How can community health care contribute to self-managing health?

Community health care can complement professional help. Positive effects can come from a sense of belonging. Cristina Spoiala explains how community health care can contribute to self-managing health.

21. July 2020 | by Cristina Spoiala, MA | Junior Researcher at Nivel, the Netherlands

Nowadays, patients are expected to take more and more responsibility in managing their illness/es. For patients to get to a state of self-management they require a lot of support from professionals. However, professional help is time-consuming and expensive. With the number of people with chronic illness growing, alternatives are welcomed. Community health care can be such an alternative.

The WHO  defines community health care “as environmental, social, and economic resources to sustain emotional and physical wellbeing among people in ways that advance their aspirations and satisfy their needs in their unique environment”. Successful community health care practices are exemplified through the availability of social support, health promoting services and amenities, instrumental support and role modelling. These practices allow people to retain, change and maintain their health. Further, through these practices the responsibility of looking after one’s health can become less of a burden for the patients and health system. To show the vast opportunities available, community health care can take place in neighbourhoods, sport clubs, churches or any other social group, essentially by optimizing the environment of the respective community.

Important and unique to community care, compared to professional care, are the positive effects that can come from a sense of belonging.

Community health care and its positive effects

The emotional bonds formed when belonging to a group have long been positively related to health, adjustment and well-being. In contrast, the feeling of not belonging can affect mental health negatively in comparison to when feeling connected, and can consequently negatively impact physical health and life expectancy.
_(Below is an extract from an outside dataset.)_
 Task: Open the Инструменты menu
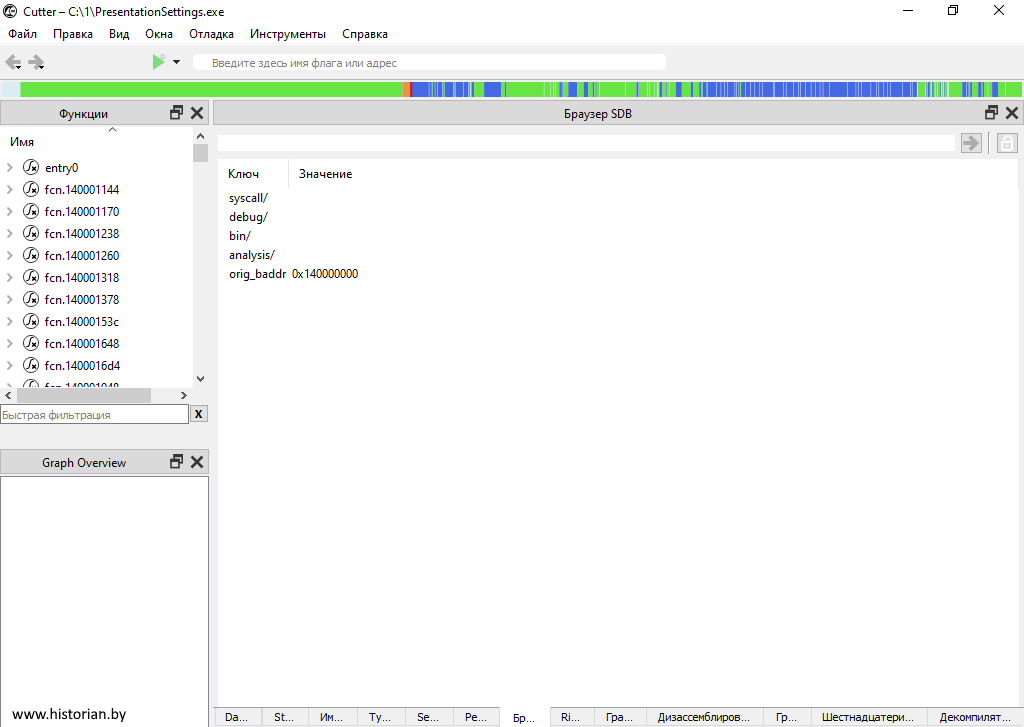tap(288, 34)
In the context of self-management and chronic disease, support networks have been targeted as part of community health care. Findings show that good quality connections between neighbours can successfully aid people with chronic illnesses in improving health outcomes. Connections were strengthened when people were encouraged to share practical health information, help each other and check on each other, ultimately increasing the likelihood that healthy behaviours were adopted. Another example of strengthening a support network was achieved through training neighbours, trusted role models within a community, to be community health advisors promoting team sports. Research showed that patients were more likely to partake in sport activities led by someone they trust, who knows their local environment and who can offer extra advantages, e.g. socialising and social support. Through the aforementioned means self-manging one’s health becomes more appealing with the community’s support.

Cristina Spoiala

Cristina Spoiala

Cristina worked as a junior researcher at Nivel – institute for health services research in the Netherlands. She has a background in Social & Health Psychology, with a particular interest in community and care collectives, and alongside it Moral Psychology.

How COMPAR-EU contributes to this topic

In COMPAR-EU community interventions are being compared to interventions that take place in more traditional healthcare settings and to usual care. Example community interventions involve families, peers and close friends who were recruited to be trained/to assist in the process of supporting a patient. Researchers in other interventions also involve peers with the same chronic illnesses in order to make online communities available where patients can interact, discuss issues and offer each other social support. We may find from these studies that community health care is as effective as professional care for some health outcomes and may be administratively cheaper. From a further context analysis we will attempt to gain insights into what specific community aspects are helpful in chronic disease self-management.

While I have portrayed community care as a viable positive force for good, that is not to say that there are no disadvantages, as some small scale meta-analyses have shown by their mixed results. It is these mixed results that the current COMPAR-EU will come closer to untangling – answering the question: when and how can community care substitute or add to professional care?